PRP vs Hair Transplant

The question you're really asking: "Which one will actually give me my hair back?"

Here's the honest answer: both work brilliantly—for the right person, at the right stage, for the right pattern of hair loss.

The tragedy is watching patients choose the wrong treatment for their situation. A 28-year-old with diffuse thinning getting an expensive transplant when PRP would have addressed the actual problem. A 45-year-old with complete temple recession waiting for PRP to regrow destroyed follicles that need surgical relocation.

Understanding which treatment suits your specific hair loss pattern is the difference between transformation and disappointment.

Let's walk through exactly how to make this decision.

The Fundamental Difference (That Changes Everything)

PRP regenerates existing follicles. Hair transplant relocates permanent ones.

Think of your scalp as a garden. Some of your plants (follicles) are struggling but alive—they're producing thin, weak growth or lying dormant. Other areas are completely bare soil where plants have died entirely.

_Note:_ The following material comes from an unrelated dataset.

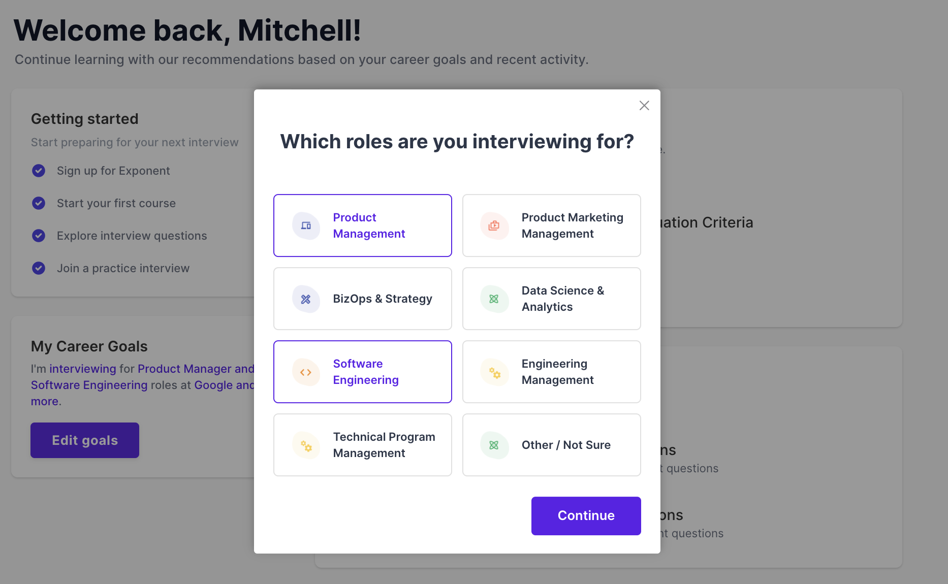This screenshot has height=584, width=948.
Task: Click the Product Management device icon
Action: (306, 225)
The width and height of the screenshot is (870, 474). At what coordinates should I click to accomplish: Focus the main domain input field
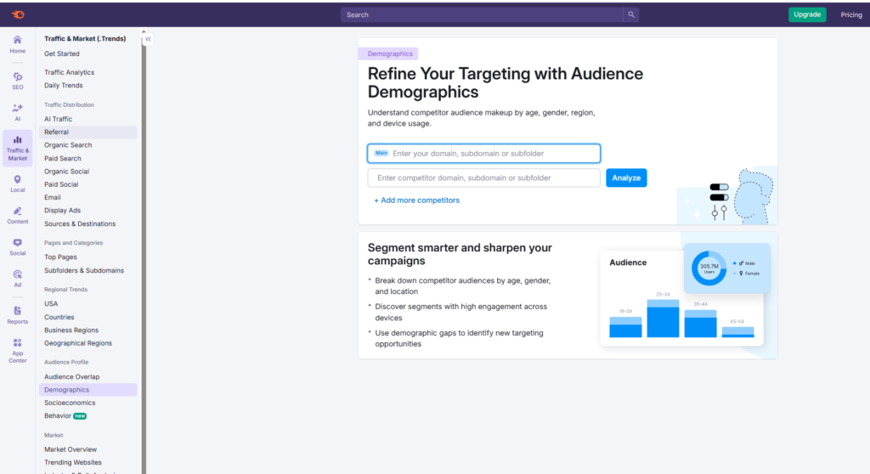click(x=493, y=154)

PRP is like fertiliser, water, and optimal growing conditions. It revives struggling plants, helps them produce fuller growth, prevents further die-off. It's remarkably effective—but it can't bring dead plants back to life.

Hair transplant is like digging up healthy plants from the back of your garden (donor area) and replanting them in the bare patches (recipient area). Those relocated plants grow permanently because they're genetically resistant to DHT.

Both approaches work. The question is: what does your garden actually need?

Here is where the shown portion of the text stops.